Data for processing Block Start
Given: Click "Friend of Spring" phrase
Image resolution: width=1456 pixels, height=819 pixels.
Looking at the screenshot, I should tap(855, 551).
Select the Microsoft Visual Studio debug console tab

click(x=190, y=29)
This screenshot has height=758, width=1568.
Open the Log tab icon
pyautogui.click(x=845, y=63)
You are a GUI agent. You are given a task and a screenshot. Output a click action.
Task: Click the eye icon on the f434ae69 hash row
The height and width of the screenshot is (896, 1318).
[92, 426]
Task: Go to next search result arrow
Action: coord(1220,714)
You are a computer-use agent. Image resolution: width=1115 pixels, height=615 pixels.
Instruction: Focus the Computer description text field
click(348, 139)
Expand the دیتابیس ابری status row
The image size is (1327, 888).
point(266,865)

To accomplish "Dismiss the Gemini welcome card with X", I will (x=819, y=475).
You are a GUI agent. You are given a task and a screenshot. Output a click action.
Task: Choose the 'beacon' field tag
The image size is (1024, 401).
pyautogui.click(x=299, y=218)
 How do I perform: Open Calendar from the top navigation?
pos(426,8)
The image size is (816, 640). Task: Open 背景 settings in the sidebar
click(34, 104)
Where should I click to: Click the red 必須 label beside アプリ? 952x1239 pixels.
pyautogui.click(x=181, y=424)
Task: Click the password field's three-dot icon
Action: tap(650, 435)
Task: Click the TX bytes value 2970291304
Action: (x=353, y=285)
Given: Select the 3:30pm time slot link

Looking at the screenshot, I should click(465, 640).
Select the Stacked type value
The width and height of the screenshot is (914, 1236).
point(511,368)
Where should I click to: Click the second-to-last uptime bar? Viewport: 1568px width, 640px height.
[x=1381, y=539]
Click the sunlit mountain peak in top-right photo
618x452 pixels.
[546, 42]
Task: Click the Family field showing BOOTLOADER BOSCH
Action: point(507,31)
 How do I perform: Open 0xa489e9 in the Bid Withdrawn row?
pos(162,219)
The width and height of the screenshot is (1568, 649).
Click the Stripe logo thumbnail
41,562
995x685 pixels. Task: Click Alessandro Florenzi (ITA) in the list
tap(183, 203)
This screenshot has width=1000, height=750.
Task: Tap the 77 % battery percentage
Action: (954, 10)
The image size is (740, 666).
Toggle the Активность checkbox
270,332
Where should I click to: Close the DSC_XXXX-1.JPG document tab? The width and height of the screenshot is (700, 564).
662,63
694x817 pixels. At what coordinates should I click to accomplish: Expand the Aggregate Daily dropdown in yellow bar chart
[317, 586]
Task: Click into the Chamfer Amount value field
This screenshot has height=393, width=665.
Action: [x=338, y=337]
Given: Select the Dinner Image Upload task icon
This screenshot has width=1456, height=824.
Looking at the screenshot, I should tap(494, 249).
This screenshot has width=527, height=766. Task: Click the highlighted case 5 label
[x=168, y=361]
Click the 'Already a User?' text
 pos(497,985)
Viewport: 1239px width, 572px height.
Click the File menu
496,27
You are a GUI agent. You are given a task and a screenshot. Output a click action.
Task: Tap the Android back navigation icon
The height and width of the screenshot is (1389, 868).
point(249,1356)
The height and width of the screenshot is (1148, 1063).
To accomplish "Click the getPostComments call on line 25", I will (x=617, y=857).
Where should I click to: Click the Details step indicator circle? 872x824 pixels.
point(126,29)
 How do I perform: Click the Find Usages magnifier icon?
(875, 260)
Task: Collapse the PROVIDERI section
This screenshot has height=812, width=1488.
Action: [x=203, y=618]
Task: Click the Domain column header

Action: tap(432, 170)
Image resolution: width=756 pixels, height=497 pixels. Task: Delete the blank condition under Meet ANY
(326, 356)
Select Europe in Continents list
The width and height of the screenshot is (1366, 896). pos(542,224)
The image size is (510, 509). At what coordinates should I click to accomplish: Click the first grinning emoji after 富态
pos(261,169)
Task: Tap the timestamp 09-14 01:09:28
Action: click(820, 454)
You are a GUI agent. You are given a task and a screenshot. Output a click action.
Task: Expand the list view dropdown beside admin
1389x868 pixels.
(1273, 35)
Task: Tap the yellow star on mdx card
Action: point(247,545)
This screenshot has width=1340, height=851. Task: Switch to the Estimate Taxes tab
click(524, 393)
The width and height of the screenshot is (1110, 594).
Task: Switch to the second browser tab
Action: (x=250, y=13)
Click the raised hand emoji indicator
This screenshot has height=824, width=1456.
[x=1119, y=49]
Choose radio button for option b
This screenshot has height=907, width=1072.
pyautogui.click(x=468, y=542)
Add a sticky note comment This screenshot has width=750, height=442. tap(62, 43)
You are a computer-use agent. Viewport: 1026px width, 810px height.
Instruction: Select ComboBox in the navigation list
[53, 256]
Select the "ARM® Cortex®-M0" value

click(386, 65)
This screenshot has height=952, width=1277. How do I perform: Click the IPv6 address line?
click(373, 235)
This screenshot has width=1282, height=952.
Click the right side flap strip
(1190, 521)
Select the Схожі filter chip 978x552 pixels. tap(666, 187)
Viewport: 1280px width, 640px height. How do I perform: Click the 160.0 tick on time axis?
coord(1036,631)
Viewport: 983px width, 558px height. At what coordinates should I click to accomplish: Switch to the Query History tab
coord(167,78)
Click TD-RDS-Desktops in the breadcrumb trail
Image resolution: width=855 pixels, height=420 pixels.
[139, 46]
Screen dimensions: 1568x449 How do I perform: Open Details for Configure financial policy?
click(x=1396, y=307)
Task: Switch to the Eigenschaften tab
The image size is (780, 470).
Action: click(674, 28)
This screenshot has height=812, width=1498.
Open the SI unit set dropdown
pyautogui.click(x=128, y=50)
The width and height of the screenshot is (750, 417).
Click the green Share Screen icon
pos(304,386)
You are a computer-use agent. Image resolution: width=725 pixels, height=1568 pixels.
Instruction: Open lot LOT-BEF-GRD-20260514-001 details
Data for processing Block End
Show the lines in the entries above that include the string "will".

To accomplish "Dismiss the Gemini welcome card with X", I will (x=819, y=475).
To accomplish "Click the getPostComments call on line 25", I will (x=617, y=857).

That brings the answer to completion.